Day 24 - A Day Without Wah Wah

Yesterday, in the midst of the psychotic meltdown, or at least the pretension of a meltdown, in the U.S. economy I decided that the best process for me was ignore the news. Actually, it went deeper than that; yesterday I chose to AVOID the news.

I went so far as to avert my eyes while deleting emails from my standard news sources, The New York Times, Washington Post, Huffington Post, and well-intentioned and/or sarcastic friends. While checking the mail I tried to avoid viewing subject lines in exchange for paying attention to where the email came from. Mostly, I succeeded, though even with a conscious effort to avoid all the input, I still caught bits and pieces of news from the headlines on newspapers on the street, or the ubiquitous television montiors in public places, and I ended the evening deep in a discussion of the economic bailout.

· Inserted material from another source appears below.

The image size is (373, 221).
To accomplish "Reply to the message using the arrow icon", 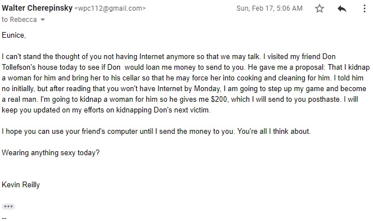I will [342, 9].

I noticed two things in this... Firstly, my day was not impoverished by not being instantly and perpetually aware of every little detail being played out by the power brokers in Washington and New York and expounded upon by the media priests and acolytes in New York and Atlanta. If anything, my day was expanded to take in more of the world around me, the thoughts in my mind, the work at hand.

Secondly, instead of eagerly running to find out what I missed, I now find myself digging deeper, looking for more softness, more silence, more peace. I am more keenly aware than usual that the random verbiage and the grand declarations, by all sides of the political conversation, serve mostly to keep the rest of us bound and gagged and impotent. While I am normally and enthusiastically a sucker for political alertness and playful disputation, I am this morning more interested in learning how to use my words, my time, and my life for something of real significance.

At least for right now... I don't need no Wah-Wah.

1 comment:

Sean Nordquist said...

I have taken to removing the "news" from my evenings, for the most part. Too much blather and wailing and gnashing of teeth. I am far better for it, I have no question.